Adrian Coombe said, “RamCompare has opened our eyes up to different sires and breeds potential and shown us the value within our flock. We are seeing higher growth rates and therefore lambs finish quicker. We are selling lambs about two weeks earlier, which tend to hit a higher market price. It also means more grass is available across the farm for other animals.”

Before RamCompare we had starting to look at EBV’s as a way of selecting new rams. Now we wouldn’t buy any ram without knowing his EBV potential. Appearances can be deceiving… Some of the best rams we have had, reared on a grass-fed system have looked very plain on arrival - we now have confidence in the EBV’s behind them, the genetic potential of the sire is certainly passed on to the flock. Using eye alone it is too easy to pass this opportunity by!” 

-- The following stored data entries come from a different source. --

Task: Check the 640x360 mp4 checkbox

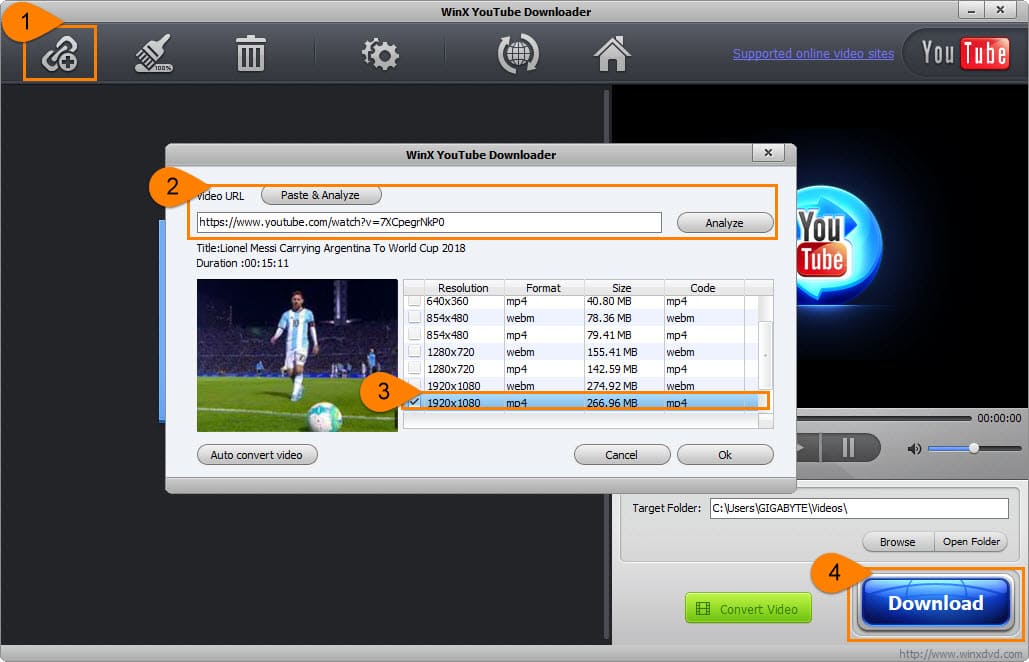Action: pyautogui.click(x=414, y=301)
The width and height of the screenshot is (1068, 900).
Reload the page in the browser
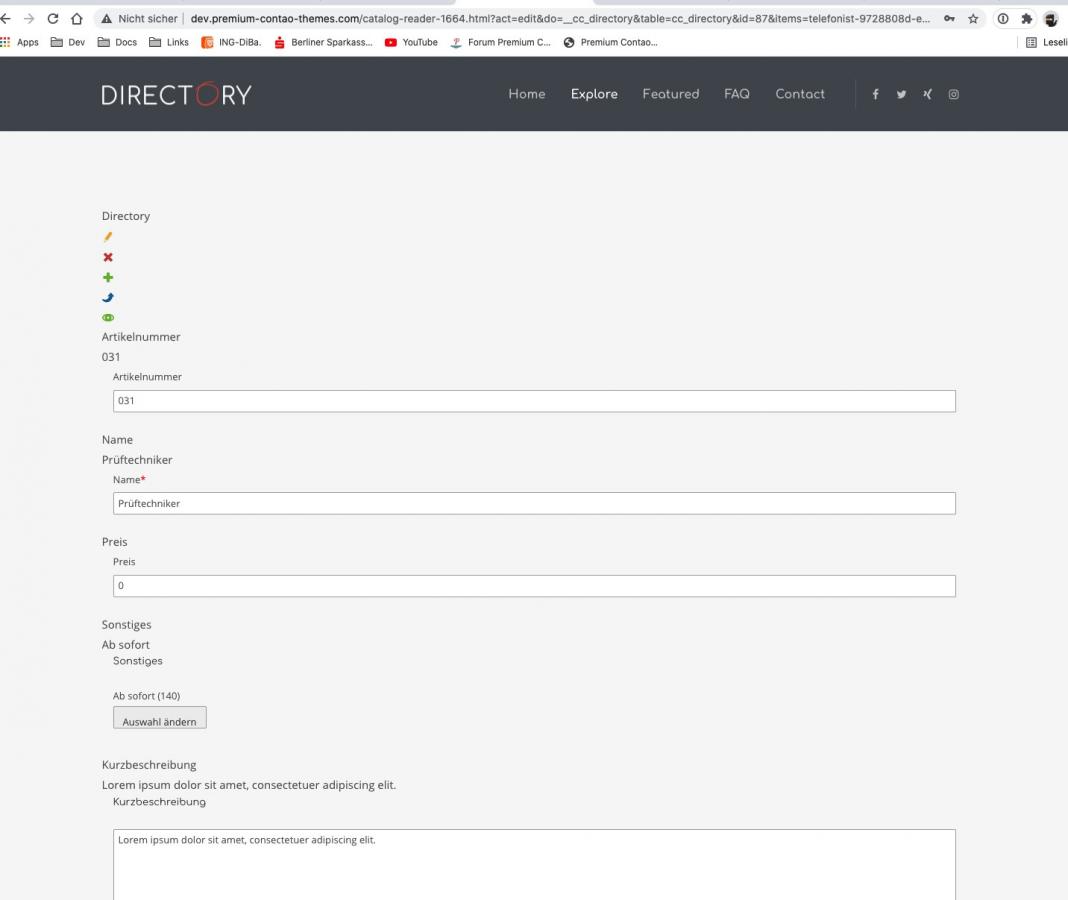(52, 19)
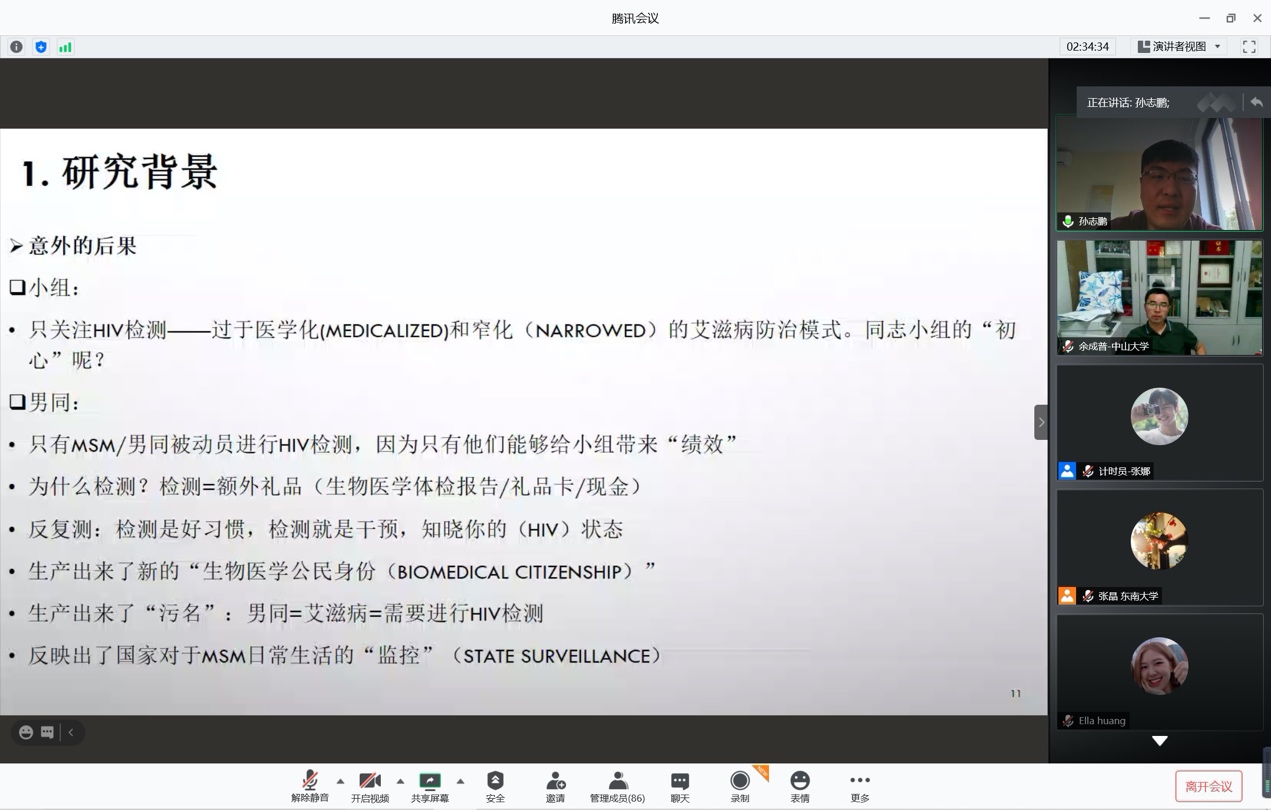Enter full screen mode

[x=1249, y=47]
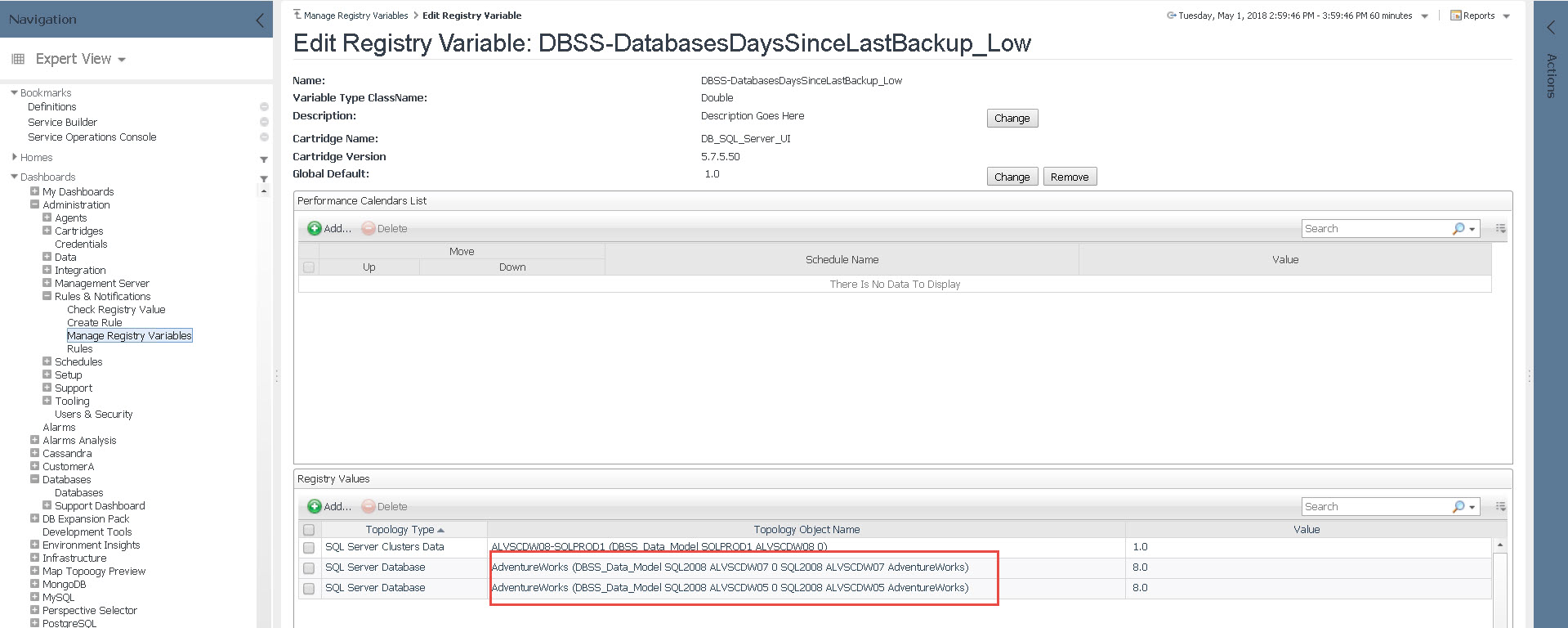Click green Add icon in Registry Values

coord(315,507)
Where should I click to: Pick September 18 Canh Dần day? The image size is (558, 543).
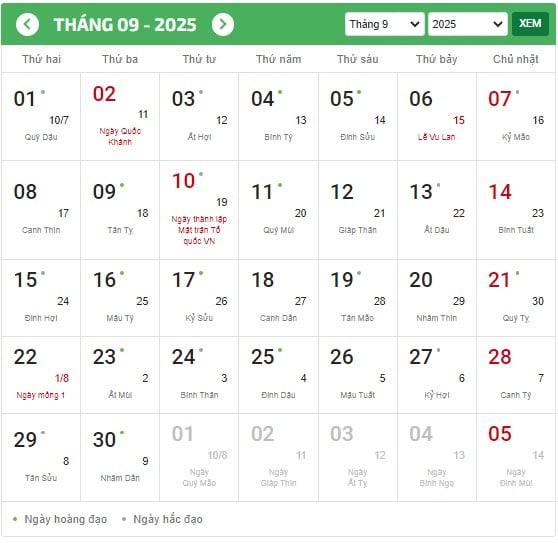tap(278, 298)
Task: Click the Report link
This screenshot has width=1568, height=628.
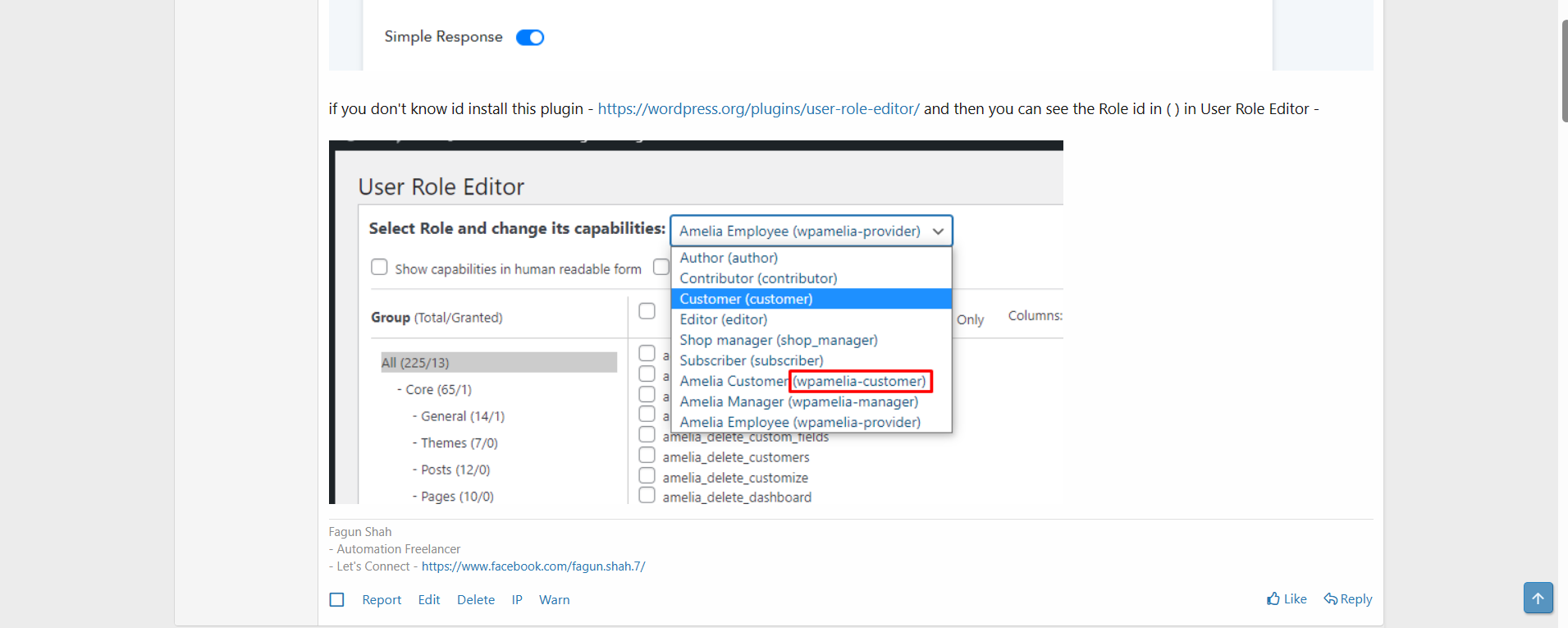Action: point(382,599)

Adrian concludes, “For most commercial producers the gains from buying an EBV recorded ram could be one of the cheapest and easiest way to improve the performance of their flock, using the breeding values for growth rates and days to slaughter. This has a positive impact on our carbon footprint as an industry, which has been in the media spotlight over the last few years.”

Key Messages:
  • It is important to identify areas of performance in the flock that can be enhanced through ram selection.
  • Selecting sires with high Scan Weight EBVs will lead to faster growing lambs that are finished more quickly.
    • While it is harder to measure and quantify the benefits of reducing days to slaughter, this trait can be extremely valuable when either finishing costs are high or forage availability is limited.
  • To increase carcase weight, take into account breed differences and select sires with superior muscling using EBVs for Muscle Depth and CT Lean Weight – as well as high Scan Weight EBVs.